Look through the entries below and report how many lines hold the string "chevron". Only the number is wanted.

BEGIN EXERCISE DATA

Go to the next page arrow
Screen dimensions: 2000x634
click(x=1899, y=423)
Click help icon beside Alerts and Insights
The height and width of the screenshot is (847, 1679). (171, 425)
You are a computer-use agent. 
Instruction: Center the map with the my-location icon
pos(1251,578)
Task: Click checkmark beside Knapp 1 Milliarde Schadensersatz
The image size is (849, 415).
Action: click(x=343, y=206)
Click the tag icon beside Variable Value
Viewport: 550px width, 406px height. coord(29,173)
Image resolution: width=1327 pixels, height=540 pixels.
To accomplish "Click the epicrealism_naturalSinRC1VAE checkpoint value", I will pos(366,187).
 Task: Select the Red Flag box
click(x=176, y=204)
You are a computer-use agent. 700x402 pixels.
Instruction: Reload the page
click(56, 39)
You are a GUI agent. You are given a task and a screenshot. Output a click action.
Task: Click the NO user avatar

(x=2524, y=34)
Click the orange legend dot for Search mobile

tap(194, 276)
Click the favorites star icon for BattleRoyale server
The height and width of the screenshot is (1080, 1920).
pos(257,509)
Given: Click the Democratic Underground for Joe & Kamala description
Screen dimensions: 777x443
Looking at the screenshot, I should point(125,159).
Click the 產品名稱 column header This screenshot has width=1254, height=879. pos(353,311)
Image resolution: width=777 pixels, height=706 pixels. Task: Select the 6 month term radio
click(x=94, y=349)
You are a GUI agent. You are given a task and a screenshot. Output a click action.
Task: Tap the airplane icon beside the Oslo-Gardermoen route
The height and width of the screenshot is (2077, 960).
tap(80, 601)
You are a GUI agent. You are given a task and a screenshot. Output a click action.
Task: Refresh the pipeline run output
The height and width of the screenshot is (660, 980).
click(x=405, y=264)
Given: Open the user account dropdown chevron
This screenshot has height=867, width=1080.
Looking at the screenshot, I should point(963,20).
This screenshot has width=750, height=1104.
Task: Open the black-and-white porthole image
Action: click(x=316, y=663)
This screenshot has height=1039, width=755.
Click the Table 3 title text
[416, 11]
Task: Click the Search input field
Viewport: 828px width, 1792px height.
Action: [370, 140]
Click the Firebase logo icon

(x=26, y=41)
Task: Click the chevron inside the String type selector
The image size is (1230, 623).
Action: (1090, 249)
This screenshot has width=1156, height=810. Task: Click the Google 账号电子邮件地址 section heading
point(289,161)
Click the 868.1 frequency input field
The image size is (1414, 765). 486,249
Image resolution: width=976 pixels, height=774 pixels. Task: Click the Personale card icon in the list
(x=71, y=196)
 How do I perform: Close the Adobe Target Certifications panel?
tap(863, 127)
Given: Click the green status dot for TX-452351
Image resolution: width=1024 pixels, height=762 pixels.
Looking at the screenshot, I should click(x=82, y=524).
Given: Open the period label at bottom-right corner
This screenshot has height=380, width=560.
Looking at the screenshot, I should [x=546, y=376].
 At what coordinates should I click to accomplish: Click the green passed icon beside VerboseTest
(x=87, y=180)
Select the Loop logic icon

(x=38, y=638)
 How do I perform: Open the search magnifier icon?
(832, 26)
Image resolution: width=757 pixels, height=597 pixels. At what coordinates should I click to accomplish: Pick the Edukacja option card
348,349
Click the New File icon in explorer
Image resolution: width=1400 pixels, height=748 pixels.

END EXERCISE DATA

**WRITTEN SOLUTION:** 2